SHORT EXERCISE
Can you rename "computer-use agent" to "screen-navigation agent" everywhere it appears in the listing below and reproduce the rest unchanged?

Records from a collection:

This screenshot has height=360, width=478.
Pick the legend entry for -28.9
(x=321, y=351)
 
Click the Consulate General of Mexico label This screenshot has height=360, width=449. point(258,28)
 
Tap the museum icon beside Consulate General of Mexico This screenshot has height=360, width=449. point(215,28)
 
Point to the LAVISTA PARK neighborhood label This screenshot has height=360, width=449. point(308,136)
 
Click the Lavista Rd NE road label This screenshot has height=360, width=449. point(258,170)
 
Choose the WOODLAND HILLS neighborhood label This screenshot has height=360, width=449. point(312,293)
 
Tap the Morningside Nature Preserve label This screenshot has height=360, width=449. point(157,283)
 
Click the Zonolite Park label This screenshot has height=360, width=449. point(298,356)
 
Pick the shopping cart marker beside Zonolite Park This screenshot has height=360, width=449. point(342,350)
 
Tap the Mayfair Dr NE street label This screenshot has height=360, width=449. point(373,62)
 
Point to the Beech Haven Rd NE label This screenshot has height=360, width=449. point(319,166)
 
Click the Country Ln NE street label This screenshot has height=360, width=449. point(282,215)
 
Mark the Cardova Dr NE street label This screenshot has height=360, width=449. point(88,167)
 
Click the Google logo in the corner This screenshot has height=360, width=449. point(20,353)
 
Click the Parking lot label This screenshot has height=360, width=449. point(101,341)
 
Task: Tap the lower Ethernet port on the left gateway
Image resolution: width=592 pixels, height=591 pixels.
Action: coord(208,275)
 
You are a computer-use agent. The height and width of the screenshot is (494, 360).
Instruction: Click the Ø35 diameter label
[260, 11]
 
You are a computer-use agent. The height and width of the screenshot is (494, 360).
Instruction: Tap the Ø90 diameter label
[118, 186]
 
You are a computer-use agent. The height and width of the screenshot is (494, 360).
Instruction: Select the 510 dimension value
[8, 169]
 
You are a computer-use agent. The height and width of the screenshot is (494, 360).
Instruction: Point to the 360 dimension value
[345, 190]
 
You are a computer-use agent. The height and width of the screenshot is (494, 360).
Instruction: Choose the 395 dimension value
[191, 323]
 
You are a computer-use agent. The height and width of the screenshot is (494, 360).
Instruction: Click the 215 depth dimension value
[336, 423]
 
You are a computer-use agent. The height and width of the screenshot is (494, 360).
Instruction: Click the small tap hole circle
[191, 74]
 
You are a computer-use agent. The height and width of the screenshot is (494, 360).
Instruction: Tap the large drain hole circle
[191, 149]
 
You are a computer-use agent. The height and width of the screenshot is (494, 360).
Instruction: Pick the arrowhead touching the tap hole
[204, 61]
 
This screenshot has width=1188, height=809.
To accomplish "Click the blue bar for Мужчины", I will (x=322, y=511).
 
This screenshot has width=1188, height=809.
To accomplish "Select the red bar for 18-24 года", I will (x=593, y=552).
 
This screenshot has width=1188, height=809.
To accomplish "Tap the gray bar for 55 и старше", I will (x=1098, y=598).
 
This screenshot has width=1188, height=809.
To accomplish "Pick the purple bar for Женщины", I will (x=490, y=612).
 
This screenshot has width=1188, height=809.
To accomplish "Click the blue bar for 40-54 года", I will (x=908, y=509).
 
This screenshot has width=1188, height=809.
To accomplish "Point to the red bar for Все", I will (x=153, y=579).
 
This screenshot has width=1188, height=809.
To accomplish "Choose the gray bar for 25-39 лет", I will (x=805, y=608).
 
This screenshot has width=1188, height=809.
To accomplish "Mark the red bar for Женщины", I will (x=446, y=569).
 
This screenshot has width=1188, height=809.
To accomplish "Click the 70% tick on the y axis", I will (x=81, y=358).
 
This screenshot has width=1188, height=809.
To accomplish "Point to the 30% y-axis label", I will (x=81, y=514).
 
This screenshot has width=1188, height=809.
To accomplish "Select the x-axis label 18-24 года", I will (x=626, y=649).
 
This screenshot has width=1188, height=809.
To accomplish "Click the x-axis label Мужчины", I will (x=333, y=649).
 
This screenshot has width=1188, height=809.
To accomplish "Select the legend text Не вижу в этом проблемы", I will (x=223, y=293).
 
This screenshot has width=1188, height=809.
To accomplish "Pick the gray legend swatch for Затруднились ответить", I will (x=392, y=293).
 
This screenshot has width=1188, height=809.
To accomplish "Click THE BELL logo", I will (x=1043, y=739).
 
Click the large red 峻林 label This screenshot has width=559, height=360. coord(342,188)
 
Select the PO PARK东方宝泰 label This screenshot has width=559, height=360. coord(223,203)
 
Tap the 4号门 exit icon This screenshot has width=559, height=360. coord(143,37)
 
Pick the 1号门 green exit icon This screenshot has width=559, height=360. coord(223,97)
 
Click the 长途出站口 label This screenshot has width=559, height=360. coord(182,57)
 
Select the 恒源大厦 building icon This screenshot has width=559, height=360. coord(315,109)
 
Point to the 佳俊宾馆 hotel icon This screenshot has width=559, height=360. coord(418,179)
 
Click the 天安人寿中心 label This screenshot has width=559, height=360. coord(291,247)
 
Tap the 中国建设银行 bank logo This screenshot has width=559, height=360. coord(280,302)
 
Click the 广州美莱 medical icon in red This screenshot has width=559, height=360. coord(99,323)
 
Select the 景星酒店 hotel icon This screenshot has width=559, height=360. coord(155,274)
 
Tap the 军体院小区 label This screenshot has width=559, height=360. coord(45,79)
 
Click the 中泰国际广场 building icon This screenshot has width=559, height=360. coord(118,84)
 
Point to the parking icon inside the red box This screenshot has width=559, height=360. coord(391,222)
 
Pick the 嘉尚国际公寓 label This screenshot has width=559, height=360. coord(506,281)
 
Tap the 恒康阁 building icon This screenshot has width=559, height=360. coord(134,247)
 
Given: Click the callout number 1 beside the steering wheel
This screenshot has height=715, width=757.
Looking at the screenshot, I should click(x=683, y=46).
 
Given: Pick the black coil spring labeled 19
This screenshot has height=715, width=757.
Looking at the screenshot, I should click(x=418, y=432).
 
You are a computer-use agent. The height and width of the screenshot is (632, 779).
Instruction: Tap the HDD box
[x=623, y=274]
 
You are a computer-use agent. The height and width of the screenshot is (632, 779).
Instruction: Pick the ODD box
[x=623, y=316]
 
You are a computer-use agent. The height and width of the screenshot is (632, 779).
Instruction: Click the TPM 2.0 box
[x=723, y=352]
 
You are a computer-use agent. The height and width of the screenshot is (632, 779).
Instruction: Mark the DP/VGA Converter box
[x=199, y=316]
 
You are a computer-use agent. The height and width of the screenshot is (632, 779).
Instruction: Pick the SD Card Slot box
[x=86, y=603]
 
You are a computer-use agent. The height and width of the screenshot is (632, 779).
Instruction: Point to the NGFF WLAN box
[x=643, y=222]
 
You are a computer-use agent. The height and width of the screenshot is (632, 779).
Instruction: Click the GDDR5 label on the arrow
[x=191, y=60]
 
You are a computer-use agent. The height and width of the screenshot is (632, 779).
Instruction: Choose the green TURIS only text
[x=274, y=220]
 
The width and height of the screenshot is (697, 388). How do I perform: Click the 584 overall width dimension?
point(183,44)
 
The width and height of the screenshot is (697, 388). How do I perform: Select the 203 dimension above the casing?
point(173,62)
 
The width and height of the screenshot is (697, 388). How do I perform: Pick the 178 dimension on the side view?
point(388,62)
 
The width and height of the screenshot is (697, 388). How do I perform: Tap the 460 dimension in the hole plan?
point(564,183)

REPLY
This screenshot has height=360, width=478.
Pick the legend entry for -28.9
(x=321, y=351)
 
Click the Consulate General of Mexico label This screenshot has height=360, width=449. point(258,28)
 
Tap the museum icon beside Consulate General of Mexico This screenshot has height=360, width=449. point(215,28)
 
Point to the LAVISTA PARK neighborhood label This screenshot has height=360, width=449. point(308,136)
 
Click the Lavista Rd NE road label This screenshot has height=360, width=449. point(258,170)
 
Choose the WOODLAND HILLS neighborhood label This screenshot has height=360, width=449. point(312,293)
 
Tap the Morningside Nature Preserve label This screenshot has height=360, width=449. point(157,283)
 
Click the Zonolite Park label This screenshot has height=360, width=449. point(298,356)
 
Pick the shopping cart marker beside Zonolite Park This screenshot has height=360, width=449. point(342,350)
 
Tap the Mayfair Dr NE street label This screenshot has height=360, width=449. point(373,62)
 
Point to the Beech Haven Rd NE label This screenshot has height=360, width=449. point(319,166)
 
Click the Country Ln NE street label This screenshot has height=360, width=449. point(282,215)
 
Mark the Cardova Dr NE street label This screenshot has height=360, width=449. point(88,167)
 
Click the Google logo in the corner This screenshot has height=360, width=449. point(20,353)
 
Click the Parking lot label This screenshot has height=360, width=449. point(101,341)
 
Task: Tap the lower Ethernet port on the left gateway
Image resolution: width=592 pixels, height=591 pixels.
Action: coord(208,275)
 
You are a screen-navigation agent. The height and width of the screenshot is (494, 360).
Instruction: Click the Ø35 diameter label
[260, 11]
 
You are a screen-navigation agent. The height and width of the screenshot is (494, 360).
Instruction: Tap the Ø90 diameter label
[118, 186]
 
You are a screen-navigation agent. The height and width of the screenshot is (494, 360).
Instruction: Select the 510 dimension value
[8, 169]
 
You are a screen-navigation agent. The height and width of the screenshot is (494, 360).
Instruction: Point to the 360 dimension value
[345, 190]
 
You are a screen-navigation agent. The height and width of the screenshot is (494, 360).
Instruction: Choose the 395 dimension value
[191, 323]
 
You are a screen-navigation agent. The height and width of the screenshot is (494, 360).
Instruction: Click the 215 depth dimension value
[336, 423]
 
You are a screen-navigation agent. The height and width of the screenshot is (494, 360).
Instruction: Click the small tap hole circle
[191, 74]
 
You are a screen-navigation agent. The height and width of the screenshot is (494, 360).
Instruction: Tap the large drain hole circle
[191, 149]
 
You are a screen-navigation agent. The height and width of the screenshot is (494, 360).
Instruction: Pick the arrowhead touching the tap hole
[204, 61]
 
This screenshot has width=1188, height=809.
To accomplish "Click the blue bar for Мужчины", I will (x=322, y=511).
 
This screenshot has width=1188, height=809.
To accomplish "Select the red bar for 18-24 года", I will (x=593, y=552).
 
This screenshot has width=1188, height=809.
To accomplish "Tap the gray bar for 55 и старше", I will (x=1098, y=598).
 
This screenshot has width=1188, height=809.
To accomplish "Pick the purple bar for Женщины", I will (x=490, y=612).
 
This screenshot has width=1188, height=809.
To accomplish "Click the blue bar for 40-54 года", I will (x=908, y=509).
 
This screenshot has width=1188, height=809.
To accomplish "Point to the red bar for Все", I will (x=153, y=579).
 
This screenshot has width=1188, height=809.
To accomplish "Choose the gray bar for 25-39 лет", I will (x=805, y=608).
 
This screenshot has width=1188, height=809.
To accomplish "Mark the red bar for Женщины", I will (x=446, y=569).
 
This screenshot has width=1188, height=809.
To accomplish "Click the 70% tick on the y axis", I will (x=81, y=358).
 
This screenshot has width=1188, height=809.
To accomplish "Point to the 30% y-axis label", I will (x=81, y=514).
 
This screenshot has width=1188, height=809.
To accomplish "Select the x-axis label 18-24 года", I will (x=626, y=649).
 
This screenshot has width=1188, height=809.
To accomplish "Click the x-axis label Мужчины", I will (x=333, y=649).
 
This screenshot has width=1188, height=809.
To accomplish "Select the legend text Не вижу в этом проблемы", I will (x=223, y=293).
 
This screenshot has width=1188, height=809.
To accomplish "Pick the gray legend swatch for Затруднились ответить", I will (x=392, y=293).
 
This screenshot has width=1188, height=809.
To accomplish "Click THE BELL logo", I will (x=1043, y=739).
 
Click the large red 峻林 label This screenshot has width=559, height=360. coord(342,188)
 
Select the PO PARK东方宝泰 label This screenshot has width=559, height=360. coord(223,203)
 
Tap the 4号门 exit icon This screenshot has width=559, height=360. coord(143,37)
 
Pick the 1号门 green exit icon This screenshot has width=559, height=360. coord(223,97)
 
Click the 长途出站口 label This screenshot has width=559, height=360. coord(182,57)
 
Select the 恒源大厦 building icon This screenshot has width=559, height=360. coord(315,109)
 
Point to the 佳俊宾馆 hotel icon This screenshot has width=559, height=360. coord(418,179)
 
Click the 天安人寿中心 label This screenshot has width=559, height=360. coord(291,247)
 
Tap the 中国建设银行 bank logo This screenshot has width=559, height=360. coord(280,302)
 
Click the 广州美莱 medical icon in red This screenshot has width=559, height=360. coord(99,323)
 
Select the 景星酒店 hotel icon This screenshot has width=559, height=360. coord(155,274)
 
Tap the 军体院小区 label This screenshot has width=559, height=360. coord(45,79)
 
Click the 中泰国际广场 building icon This screenshot has width=559, height=360. coord(118,84)
 
Point to the parking icon inside the red box This screenshot has width=559, height=360. coord(391,222)
 
Pick the 嘉尚国际公寓 label This screenshot has width=559, height=360. coord(506,281)
 
Tap the 恒康阁 building icon This screenshot has width=559, height=360. coord(134,247)
 
Given: Click the callout number 1 beside the steering wheel
This screenshot has height=715, width=757.
Looking at the screenshot, I should click(x=683, y=46).
 
Given: Pick the black coil spring labeled 19
This screenshot has height=715, width=757.
Looking at the screenshot, I should click(x=418, y=432).
 
You are a screen-navigation agent. The height and width of the screenshot is (632, 779).
Instruction: Tap the HDD box
[x=623, y=274]
 
You are a screen-navigation agent. The height and width of the screenshot is (632, 779).
Instruction: Pick the ODD box
[x=623, y=316]
 
You are a screen-navigation agent. The height and width of the screenshot is (632, 779).
Instruction: Click the TPM 2.0 box
[x=723, y=352]
 
You are a screen-navigation agent. The height and width of the screenshot is (632, 779).
Instruction: Mark the DP/VGA Converter box
[x=199, y=316]
 
You are a screen-navigation agent. The height and width of the screenshot is (632, 779).
Instruction: Pick the SD Card Slot box
[x=86, y=603]
 
You are a screen-navigation agent. The height and width of the screenshot is (632, 779).
Instruction: Point to the NGFF WLAN box
[x=643, y=222]
 
You are a screen-navigation agent. The height and width of the screenshot is (632, 779).
Instruction: Click the GDDR5 label on the arrow
[x=191, y=60]
 
You are a screen-navigation agent. The height and width of the screenshot is (632, 779).
Instruction: Choose the green TURIS only text
[x=274, y=220]
 
The width and height of the screenshot is (697, 388). How do I perform: Click the 584 overall width dimension?
point(183,44)
 
The width and height of the screenshot is (697, 388). How do I perform: Select the 203 dimension above the casing?
point(173,62)
 
The width and height of the screenshot is (697, 388). How do I perform: Pick the 178 dimension on the side view?
point(388,62)
 
The width and height of the screenshot is (697, 388). How do I perform: Tap the 460 dimension in the hole plan?
point(564,183)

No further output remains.